‘No, don’t smoke those,’ she said to Tonino that afternoon as he reached for a cigarette in the silver box that stood on the drawing-room mantelpiece. ‘I’ve got a few of those Egyptian ones you like. Got them specially for you.’ And, smiling, she handed him a little parcel.
Tonino thanked her profusely—too profusely, as was his custom. But when he had stripped away the paper and saw the polished gold of a large cigarette-case, he could only look at her in an embarrassed and inquiring amazement.
‘Don’t you think it’s rather pretty?’ she asked.
‘Marvellous! But is it . . .’ He hesitated. ‘Is it for me?’
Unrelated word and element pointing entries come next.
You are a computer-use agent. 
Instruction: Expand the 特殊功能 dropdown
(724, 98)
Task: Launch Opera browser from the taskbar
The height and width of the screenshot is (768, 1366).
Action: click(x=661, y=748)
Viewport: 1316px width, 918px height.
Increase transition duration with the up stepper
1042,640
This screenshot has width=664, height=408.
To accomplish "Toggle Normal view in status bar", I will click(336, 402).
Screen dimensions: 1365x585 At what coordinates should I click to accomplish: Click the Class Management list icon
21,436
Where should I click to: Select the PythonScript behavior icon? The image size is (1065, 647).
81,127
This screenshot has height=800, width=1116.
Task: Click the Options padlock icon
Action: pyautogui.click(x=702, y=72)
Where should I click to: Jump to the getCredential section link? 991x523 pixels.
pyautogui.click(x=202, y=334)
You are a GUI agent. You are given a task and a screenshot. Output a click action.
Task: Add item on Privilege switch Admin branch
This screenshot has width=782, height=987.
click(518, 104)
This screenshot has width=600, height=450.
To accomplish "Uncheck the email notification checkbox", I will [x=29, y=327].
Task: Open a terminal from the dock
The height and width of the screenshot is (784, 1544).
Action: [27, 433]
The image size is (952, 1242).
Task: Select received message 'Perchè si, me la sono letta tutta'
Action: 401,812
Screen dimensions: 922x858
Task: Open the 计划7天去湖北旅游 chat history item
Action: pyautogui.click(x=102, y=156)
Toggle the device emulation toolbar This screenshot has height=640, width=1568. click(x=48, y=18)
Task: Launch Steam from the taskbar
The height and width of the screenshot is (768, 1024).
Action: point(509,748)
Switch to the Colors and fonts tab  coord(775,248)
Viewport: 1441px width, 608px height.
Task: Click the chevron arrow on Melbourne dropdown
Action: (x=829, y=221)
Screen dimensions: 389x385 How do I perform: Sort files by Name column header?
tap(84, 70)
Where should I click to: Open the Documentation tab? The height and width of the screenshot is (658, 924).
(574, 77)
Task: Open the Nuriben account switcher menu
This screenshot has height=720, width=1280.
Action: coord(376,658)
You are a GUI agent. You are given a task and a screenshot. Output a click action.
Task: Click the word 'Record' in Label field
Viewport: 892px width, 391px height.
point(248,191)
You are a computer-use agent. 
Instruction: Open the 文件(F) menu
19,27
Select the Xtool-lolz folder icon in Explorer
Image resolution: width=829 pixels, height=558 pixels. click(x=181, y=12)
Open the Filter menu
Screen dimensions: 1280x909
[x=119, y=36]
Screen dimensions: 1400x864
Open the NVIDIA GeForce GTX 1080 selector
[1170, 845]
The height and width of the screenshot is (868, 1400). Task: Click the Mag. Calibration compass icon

Moira laughed with pleasure at his embarrassment. She had never seen him embarrassed before. He was always the self-possessed young man of the world, secure and impregnable within his armour of Southern good manners. She admired that elegant carapace. But it amused her for once to take him without it, to see him at a loss, blushing and stammering like a little boy. It amused and it pleased her; she liked him all the more for being the little boy as well as the polished and socially competent young man.
‘For me?’ she mimicked, laughing. ‘Do you like it?’ Her tone changed; she became grave. ‘I wanted you to have something to remind you of last night.’ Tonino took her hands and silently kissed them. She had received him with such off-handed gaiety, so nonchalantly, as though nothing had happened, that the tender references to last night’s happenings (so carefully prepared as he walked up the hill) had remained unspoken. He had been afraid of saying the wrong thing and offending her. But now the spell was broken—and by Moira herself. ‘One oughtn’t to forget one’s good actions,’ Moira went on, abandoning him her hands. ‘Each time you take a cigarette out of this case, will you remember how kind and good you were to a silly ridiculous little fool?’
Tonino had had time to recover his manners. ‘I shall remember the most adorable, the most beautiful . . .’ Still holding her hands, he looked at her for a moment in silence, eloquently. Moira smiled back at him. ‘Moira!’ And she was in his arms. She shut her eyes and was passive in the strong circle of his arms, soft and passive against his firm body. ‘I love you, Moira.’ The breath of his whispering was warm on her cheek. ‘Ti amo.’ And suddenly his lips were on hers again, violently, impatiently kissing. Between the kisses his whispered words came passionate to her ears. ‘Ti amo pazzamente . . . piccina . . . tesoro . . . amore . . . cuore . . .’ Uttered in Italian, his love seemed somehow specially strong and deep. Things described in a strange language themselves take on a certain strangeness. ‘Amami, Moira, amami. Mi ami un po?’ He was insistent. ‘A little, Moira—do you love me a little?’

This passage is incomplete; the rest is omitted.